Consigne:
Poursuivez, s'il vous plaît, le texte consacré au partage des annotations, à la suite de sa dernière phrase.

Texte fourni:

D’autres études, remarquent toujours Wolfe et Neuwirth, mettent l’accent sur les aspects potentiellement négatifs de cette publication, notamment en milieu scolaire. Un cours déjà balisé aura par exemple tendance à démobiliser les étudiants, moins impliqués dans la production d’écrits (prise de notes, etc.) nécessaire à l’appropriation du cours. Leur esprit critique a également tendance à s’affaiblir : les étudiants qui ont reçu ce type de matériau mettent en effet moins d’énergie, dans leur dissertation, à convaincre leur lecteur de la validité d’un argument qui aurait déjà été construit (le texte annoté dont ils se servent pour construire leur copie). À l’inverse, les passages soulignés n’auraient aucun impact sur l’écriture des étudiants mais renseigneraient sur les “points de consensus” d’un texte, c’est-à-dire les lieux de la lecture qui posent le plus de problèmes ou qui sont les plus valorisés. Enfin, certains lecteurs se montrent agacés et gênés par la présence de commentaires marginaux, qui empêchent la poursuite de la lecture.
L’influence des interfaces sur les pratiques d’annotations
Les bienfaits et les méfaits du partage des annotations est cependant tributaire du dispositif graphique et technique qui les rend possible. Des études citées par Wolfe et Neuwirth ont ainsi pu montrer que les difficultés rencontrées dans un texte faisaient l’objet d’un meilleur repérage et d’une meilleure écriture lorsque les étudiants pouvaient les signaler entre les lignes ou dans la marge qu’en bas des pages. Autrement dit : la production de commentaires est plus importante selon la proximité autorisée avec le texte.

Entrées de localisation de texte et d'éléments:
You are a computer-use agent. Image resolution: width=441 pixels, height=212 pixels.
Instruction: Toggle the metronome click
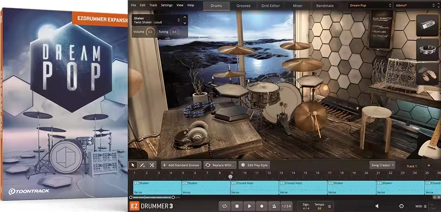point(274,206)
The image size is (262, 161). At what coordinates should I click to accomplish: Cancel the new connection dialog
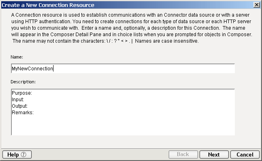245,154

Réponse finale:
Le dispositif de visualisation, d’écriture et de proximité avec le texte influe aussi sur la production de réponses. On a beaucoup plus tendance à réagir à l’écrit d’un autre lecteur si cet écrit est situé marginalement ou entre les lignes. De la même façon, la visualisation des commentaires réalisés a une influence sur l’écriture de nouveaux commentaires. Par exemple, on ne répète pas des questions déjà posées. Ce phénomène a l’avantage de désengorger le texte et de faciliter la lecture des questions par l’examinateur mais il affaiblit la connaissance qu’on pourrait avoir d’un public et des passages les plus problématiques. La présence d’annotations détournent enfin l’examinateur (le professeur, par exemple) de passages que des étudiants ne signalent pas mais qui mériteraient pourtant des éclaircissements.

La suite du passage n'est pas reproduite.